Andres Moreno / Xinhua News / Europa Press / Conta
MADRID, 20 ago. (EUROPA PRESS) -
A Unidade Nacional para a Gestão de Riscos de Desastres (UNGRD) da Colômbia elevou nesta quarta-feira para 319 o número de mortos em consequência do terremoto de magnitude 7,4 que abalou o centro e o oeste do país na semana passada.
É o que consta do último balanço divulgado, que inclui também 4.469 feridos e 260 pessoas ainda desaparecidas, contra 364 resgatadas.
Além disso, a UNGRD informa que mais de 30.800 residências foram destruídas e quase 152.000 ficaram danificadas, bem como mais de 300 edifícios desabaram.
Diante dessa situação, o presidente do país, Abelardo de la Espriella, assinou nesta quarta-feira um decreto de emergência econômica, social e ecológica para atender às vítimas e reconstruir as províncias afetadas pelo terremoto.
“Não se trata apenas de reconstruir moradias, mas de recuperar comércios e infraestrutura pública essencial, como escolas, hospitais e obras indispensáveis para a vida das comunidades”, afirmou o líder em declarações divulgadas pela Rádio Caracol.

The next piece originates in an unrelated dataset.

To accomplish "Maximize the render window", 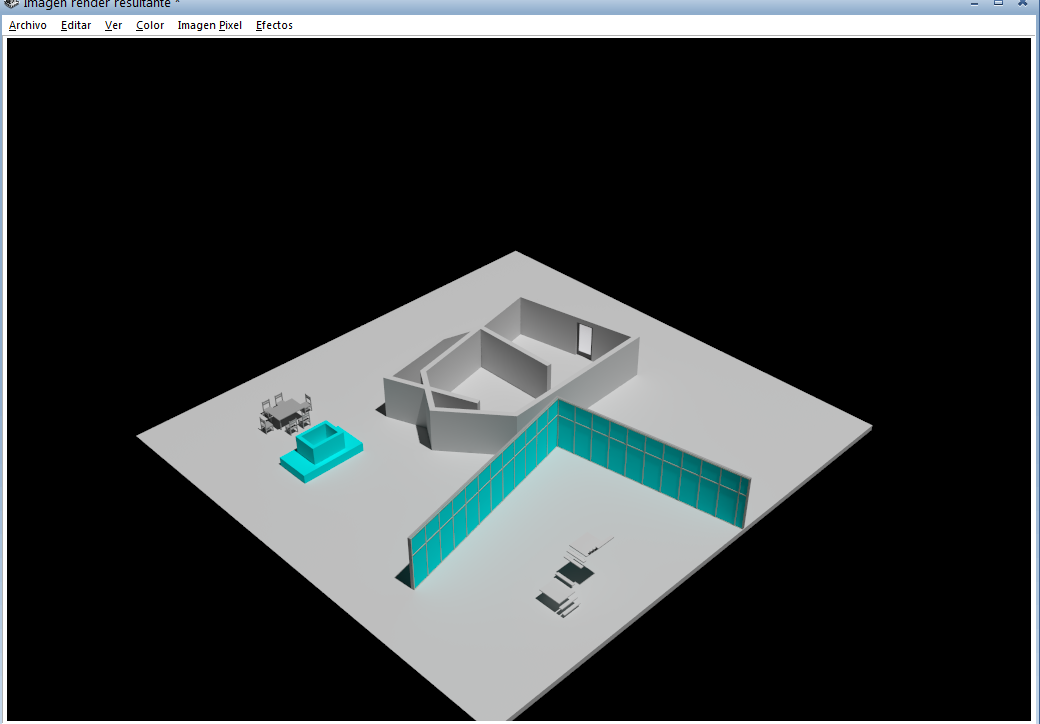I will tap(996, 4).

No entanto, ele observou que o país enfrenta “uma realidade fiscal extraordinariamente difícil”, lamentando que, “em condições financeiras normais, boa parte dos efeitos imediatos de uma tragédia dessa magnitude poderia ser enfrentada utilizando os instrumentos ordinários do Estado e ampliando as dotações do Orçamento Geral da Nação”.